Aim:
Rewrite the records below as a two-column CSV with the columns "prompt" and "answer," one row per record. Put each field in double quotes, and replace any line breaks inside a field with spaces.

[Word and element location data]

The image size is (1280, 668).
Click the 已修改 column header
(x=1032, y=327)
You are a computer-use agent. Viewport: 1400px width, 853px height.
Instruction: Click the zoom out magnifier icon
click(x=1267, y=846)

Exercise solution:
prompt,answer
"The image size is (1280, 668). Click the 已修改 column header","(x=1032, y=327)"
"You are a computer-use agent. Viewport: 1400px width, 853px height. Instruction: Click the zoom out magnifier icon","click(x=1267, y=846)"